══ Text extract ══

High accuracy and energy efficient localization algorithms are also important for smart city applications. A highly accurate positioning algorithm based on dual frequency pseudo-range and carrier phase raw data from multiple Global Navigation Satellite Systems (GNSS) is developed in [7]. The algorithm makes use of the new range of smartphones, which can simultaneously receive dual-frequency signals from multiple GNSS. For indoor environments, a new collaborative method based on D2D communication is proposed in [8] to improve the positioning accuracy provided by the Wi-Fi fingerprinting method. The use of D2D communication not only increases the localization accuracy but also reduces the overall infrastructure requirements and computational complexity, and therefore contributes to achieving the objectives of green communication in smart city applications.

Modern communication networks tend to be highly heterogeneous with constantly increasing data traffic. Optimal management of network resources and load balancing are important issues in such networks. In [9], the load balancing problem is considered in cloud data centers with unbalanced network resources. Multiple virtual machine placement algorithms are proposed to save energy and costs. In [10], a new traffic flow splitting model is proposed for 5G vehicle networking terminals. The proposed strategy jointly optimizes delay and cost and provides efficient splitting of services in 5G vehicle to X (V2X) networks.

For efficient and stable operation of power grids, electricity supply has to be matched with electricity demand. However, electricity demand is highly variable and depends on weather changes as well as the energy consumption behavior of users. A short-term electricity load forecasting algorithm has been developed in [11]. Leveraging the availability of data, deep learning and data mining techniques are applied to achieve relatively high forecasting accuracy.

═══
══ Information shown ══

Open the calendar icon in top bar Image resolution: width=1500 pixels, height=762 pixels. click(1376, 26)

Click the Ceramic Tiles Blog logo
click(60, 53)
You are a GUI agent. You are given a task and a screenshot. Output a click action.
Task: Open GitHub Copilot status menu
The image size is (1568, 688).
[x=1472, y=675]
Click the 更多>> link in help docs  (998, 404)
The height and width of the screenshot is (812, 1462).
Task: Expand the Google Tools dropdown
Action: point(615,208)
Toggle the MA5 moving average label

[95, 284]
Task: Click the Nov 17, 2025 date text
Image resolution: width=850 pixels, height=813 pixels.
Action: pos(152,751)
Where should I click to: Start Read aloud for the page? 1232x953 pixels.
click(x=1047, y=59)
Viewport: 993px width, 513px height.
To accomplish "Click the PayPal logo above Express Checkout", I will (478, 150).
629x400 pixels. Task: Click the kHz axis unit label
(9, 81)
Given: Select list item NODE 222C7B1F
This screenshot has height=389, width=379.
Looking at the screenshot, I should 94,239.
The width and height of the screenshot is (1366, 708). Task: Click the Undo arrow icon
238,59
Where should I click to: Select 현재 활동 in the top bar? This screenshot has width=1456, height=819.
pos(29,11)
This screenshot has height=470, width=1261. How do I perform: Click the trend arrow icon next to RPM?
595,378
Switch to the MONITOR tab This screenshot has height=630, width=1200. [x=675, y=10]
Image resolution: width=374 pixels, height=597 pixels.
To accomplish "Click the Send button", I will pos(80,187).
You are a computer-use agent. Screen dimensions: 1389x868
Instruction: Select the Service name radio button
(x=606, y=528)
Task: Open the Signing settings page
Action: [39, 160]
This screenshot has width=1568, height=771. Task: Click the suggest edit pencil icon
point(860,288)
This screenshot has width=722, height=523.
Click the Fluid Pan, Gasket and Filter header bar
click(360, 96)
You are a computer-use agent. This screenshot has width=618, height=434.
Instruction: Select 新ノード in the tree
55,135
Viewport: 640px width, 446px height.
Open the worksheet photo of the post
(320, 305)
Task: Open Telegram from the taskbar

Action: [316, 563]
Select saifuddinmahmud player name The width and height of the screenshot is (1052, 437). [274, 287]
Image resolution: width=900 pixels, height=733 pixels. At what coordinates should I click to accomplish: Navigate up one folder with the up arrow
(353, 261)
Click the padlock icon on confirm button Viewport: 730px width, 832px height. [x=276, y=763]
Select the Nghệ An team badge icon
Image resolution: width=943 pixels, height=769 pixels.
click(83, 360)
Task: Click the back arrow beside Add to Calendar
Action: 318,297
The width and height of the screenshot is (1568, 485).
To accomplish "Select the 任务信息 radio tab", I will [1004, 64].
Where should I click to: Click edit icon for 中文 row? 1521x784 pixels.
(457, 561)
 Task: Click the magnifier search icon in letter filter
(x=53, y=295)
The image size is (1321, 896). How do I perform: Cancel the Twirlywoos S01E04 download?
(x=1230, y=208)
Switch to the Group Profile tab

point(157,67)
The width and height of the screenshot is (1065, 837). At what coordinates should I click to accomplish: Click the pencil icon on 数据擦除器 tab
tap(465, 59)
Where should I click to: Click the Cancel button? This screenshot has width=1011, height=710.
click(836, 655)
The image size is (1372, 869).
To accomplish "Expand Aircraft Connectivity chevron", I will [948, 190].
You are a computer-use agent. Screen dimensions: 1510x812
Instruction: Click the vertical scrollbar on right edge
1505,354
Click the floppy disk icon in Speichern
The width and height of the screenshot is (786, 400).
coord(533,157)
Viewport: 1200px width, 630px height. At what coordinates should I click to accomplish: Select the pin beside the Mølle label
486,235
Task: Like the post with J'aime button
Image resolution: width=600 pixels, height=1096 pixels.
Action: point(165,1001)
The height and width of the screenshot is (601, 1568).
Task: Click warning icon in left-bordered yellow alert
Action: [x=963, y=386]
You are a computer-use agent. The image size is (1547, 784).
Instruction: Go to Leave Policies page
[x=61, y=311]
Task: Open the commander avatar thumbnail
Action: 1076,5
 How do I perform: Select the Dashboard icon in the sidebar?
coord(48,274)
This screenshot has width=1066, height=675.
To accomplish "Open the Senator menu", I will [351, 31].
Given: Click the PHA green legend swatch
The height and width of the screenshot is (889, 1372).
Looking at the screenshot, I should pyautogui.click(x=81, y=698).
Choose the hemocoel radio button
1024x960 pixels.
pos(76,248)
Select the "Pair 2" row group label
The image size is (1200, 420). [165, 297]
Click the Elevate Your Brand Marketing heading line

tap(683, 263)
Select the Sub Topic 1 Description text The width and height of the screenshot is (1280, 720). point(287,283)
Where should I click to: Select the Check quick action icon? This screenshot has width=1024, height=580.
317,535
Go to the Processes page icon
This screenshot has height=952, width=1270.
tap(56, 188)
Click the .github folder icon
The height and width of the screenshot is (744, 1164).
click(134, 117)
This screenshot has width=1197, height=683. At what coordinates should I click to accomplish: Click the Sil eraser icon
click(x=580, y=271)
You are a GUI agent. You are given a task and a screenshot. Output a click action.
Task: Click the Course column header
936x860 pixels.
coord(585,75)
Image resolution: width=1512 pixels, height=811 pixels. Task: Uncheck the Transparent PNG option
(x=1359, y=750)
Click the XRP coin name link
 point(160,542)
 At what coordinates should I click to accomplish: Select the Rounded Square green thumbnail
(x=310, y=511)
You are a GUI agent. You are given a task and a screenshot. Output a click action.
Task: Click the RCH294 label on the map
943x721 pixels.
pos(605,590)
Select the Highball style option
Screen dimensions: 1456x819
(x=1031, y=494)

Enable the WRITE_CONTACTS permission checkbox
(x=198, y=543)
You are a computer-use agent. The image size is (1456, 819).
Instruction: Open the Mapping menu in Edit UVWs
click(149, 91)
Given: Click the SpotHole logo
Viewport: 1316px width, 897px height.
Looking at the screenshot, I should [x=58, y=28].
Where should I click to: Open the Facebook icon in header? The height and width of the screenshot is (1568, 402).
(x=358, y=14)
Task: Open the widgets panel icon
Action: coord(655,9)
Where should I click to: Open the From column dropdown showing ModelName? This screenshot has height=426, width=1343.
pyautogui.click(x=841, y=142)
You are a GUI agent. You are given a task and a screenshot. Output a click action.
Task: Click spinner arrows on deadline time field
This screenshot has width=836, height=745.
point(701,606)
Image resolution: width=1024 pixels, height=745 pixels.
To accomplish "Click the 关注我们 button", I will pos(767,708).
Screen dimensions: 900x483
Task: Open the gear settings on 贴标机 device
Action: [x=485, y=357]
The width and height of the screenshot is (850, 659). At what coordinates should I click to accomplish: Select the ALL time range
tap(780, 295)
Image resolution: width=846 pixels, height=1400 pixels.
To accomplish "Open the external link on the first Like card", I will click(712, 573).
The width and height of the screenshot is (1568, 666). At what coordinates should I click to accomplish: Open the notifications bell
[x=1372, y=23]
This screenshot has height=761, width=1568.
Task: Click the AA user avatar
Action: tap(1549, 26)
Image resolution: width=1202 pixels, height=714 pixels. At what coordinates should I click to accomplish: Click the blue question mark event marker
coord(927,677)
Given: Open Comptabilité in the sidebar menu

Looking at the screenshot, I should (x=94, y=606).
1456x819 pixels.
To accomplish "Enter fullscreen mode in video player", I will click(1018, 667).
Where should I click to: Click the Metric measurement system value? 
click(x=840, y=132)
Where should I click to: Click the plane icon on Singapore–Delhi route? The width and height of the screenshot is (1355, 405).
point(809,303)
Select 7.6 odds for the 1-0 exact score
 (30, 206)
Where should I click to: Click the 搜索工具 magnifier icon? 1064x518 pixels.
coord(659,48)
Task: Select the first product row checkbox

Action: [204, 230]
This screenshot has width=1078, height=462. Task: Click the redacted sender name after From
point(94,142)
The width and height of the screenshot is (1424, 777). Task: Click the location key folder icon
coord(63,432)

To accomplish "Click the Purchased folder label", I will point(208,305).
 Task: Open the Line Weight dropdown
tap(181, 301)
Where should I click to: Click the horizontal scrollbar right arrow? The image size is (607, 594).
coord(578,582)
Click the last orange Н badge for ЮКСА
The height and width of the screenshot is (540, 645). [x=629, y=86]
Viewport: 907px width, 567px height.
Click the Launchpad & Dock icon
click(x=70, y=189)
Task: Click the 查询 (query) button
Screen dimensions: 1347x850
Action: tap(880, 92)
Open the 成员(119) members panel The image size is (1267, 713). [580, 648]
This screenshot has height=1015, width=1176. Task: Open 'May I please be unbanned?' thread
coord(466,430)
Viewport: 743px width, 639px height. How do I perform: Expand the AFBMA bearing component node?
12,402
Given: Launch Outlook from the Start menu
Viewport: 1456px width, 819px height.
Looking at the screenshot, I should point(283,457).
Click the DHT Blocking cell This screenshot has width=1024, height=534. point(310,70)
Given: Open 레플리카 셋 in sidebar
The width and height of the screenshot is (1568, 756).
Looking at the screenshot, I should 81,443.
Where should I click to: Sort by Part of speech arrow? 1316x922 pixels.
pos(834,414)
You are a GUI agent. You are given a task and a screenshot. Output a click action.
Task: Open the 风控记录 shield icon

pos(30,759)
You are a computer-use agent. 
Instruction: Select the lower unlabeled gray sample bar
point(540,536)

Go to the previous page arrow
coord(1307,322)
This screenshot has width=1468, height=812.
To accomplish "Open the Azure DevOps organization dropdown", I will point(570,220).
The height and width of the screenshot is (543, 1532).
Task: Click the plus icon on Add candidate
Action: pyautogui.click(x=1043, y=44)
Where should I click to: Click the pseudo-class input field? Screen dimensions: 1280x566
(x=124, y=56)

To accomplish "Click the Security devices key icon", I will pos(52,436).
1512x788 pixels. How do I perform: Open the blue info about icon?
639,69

═══

▶ [Set task 1]: How would you sum up the smart city passage in two sentences?
▶ [Set task 2]: Could you resume the smart city passage, picking up right after its last sentence?
The records come from a separate source.

▶ [Task output 1]: The smart city passage covers localization research: a multi-GNSS positioning algorithm that uses dual-frequency smartphone data, and a D2D-based collaborative method that improves Wi-Fi fingerprinting accuracy indoors while reducing infrastructure needs and computational complexity. It also covers virtual machine placement algorithms for load balancing in cloud data centers, a 5G V2X traffic flow splitting model that jointly optimizes delay and cost, and a short-term electricity load forecasting algorithm built on deep learning and data mining.

▶ [Task output 2]:
Large amounts of energy are consumed inside buildings and there is a growing interest in building energy management systems. To efficiently utilize diverse and unrelated information from various building systems and sub-systems for energy efficiency improvements, an ontology=based framework is proposed in [12]. Various interconnected modules and inference rules in the framework enable an understanding of the appropriate context in determining the cause of building energy inefficiency or abnormality, along with the identification of mitigating control actions.

For sustainable mobility solutions in a smart city, a bike sharing system based on pedal assisted electric bicycles is proposed for Bogota City in [13]. The proposed system includes the design of an embedded platform as well as all the required hardware. This is a highly localized and low-cost solution adapted to the local context.

All the articles in this Special Issue describe the most recent advances and developments in the domain of green communication for smart cities. We hope that readers will greatly benefit from the technical contributions in these papers. The diversity of topics will also appeal to the wider technical community.